Ads in newspapers, magazines and coupon paks like Valpak are not only costly but, for the most part, a waste of money. Email ads rarely work anymore because of the abundance of spam, not to mention spam blockers. Text messages, however, are opened almost 100% of the time, and most of them within the first few minutes! So, if you are not using SMS to promote your business, you are not getting your information (offers, discounts, etc.) in front of your customers.

Offer incentives and discounts for the consumers who opt-in to your business SMS. Promote your SMS program on your social websites, in your business with signs and placards, on your website, etc.

Think about how powerful would it be to send out text incentives to your customers to tell them about your extra discounts and the perks they will get. You could literally drive more traffic to your business.  Most of our customers are seeing over 400% ROI on their SMS marketing investment.

Interested?


----------



## phatch (Mar 29, 2002)

A business that texted me would lose my business permanently. It's just more spam. My number's unlisted and I don't give out my cell number like that. It's about my convenience, not yours, particularly as a business.If you sponsor my cell phone for me, then we can talk about my accepting your texts.


----------



## foodpump (Oct 10, 2005)

Texting???????

I left highschool about 25 years ago and never looked back.  According to my teenage kids 99.9999% of texters are under 19 years of age.

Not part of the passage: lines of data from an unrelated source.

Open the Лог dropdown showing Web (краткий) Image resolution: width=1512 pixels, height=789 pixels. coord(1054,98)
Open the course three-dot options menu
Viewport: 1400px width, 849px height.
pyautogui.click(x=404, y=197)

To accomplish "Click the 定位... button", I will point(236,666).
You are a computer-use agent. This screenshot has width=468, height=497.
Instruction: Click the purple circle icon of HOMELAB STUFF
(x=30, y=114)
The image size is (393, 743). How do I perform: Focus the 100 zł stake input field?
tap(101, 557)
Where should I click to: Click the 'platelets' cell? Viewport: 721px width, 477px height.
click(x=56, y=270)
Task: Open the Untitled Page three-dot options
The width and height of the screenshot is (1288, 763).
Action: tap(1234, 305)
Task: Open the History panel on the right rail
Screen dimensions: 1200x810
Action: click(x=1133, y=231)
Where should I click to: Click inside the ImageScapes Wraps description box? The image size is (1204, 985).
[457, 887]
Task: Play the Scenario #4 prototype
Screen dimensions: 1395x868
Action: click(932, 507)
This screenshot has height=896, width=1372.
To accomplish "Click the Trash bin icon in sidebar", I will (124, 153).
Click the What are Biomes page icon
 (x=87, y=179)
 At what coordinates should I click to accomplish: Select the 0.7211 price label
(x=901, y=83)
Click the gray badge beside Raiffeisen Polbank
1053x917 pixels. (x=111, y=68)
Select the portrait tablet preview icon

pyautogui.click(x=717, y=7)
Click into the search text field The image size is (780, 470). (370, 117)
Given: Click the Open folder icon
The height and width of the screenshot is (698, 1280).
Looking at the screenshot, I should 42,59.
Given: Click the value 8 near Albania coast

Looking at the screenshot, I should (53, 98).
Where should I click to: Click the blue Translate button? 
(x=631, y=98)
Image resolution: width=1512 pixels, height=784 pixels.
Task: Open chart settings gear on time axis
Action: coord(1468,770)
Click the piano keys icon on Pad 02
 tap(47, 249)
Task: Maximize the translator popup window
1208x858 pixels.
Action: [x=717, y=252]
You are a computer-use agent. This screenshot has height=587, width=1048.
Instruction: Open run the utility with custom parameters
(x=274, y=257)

Coupon paks are for eejits--both the customer and the intended business.

Offer discounts and you have "trained" the customer to buy only when discounted, or when somthing free is offered.  You can artificially inflate your prices to cover for this, but you're not being honest to "bread and butter" customers.


----------



## phatch (Mar 29, 2002)

For those who want such a feature, there should be a way to turn the RSS feed from the site into such messages. I suspect there's a freebie service for this but haven't looked into it.

As to creating posts from incoming messages. I don't know anything about that.


----------



## pete (Oct 7, 2001)

> According to my teenage kids 99.9999% of texters are under 19 years of age.


I would have to disagree with that. Many of the people (including myself) I know use texting regularly. We may not text 100 times a day like teenagers, but we do use on a regular basis.


----------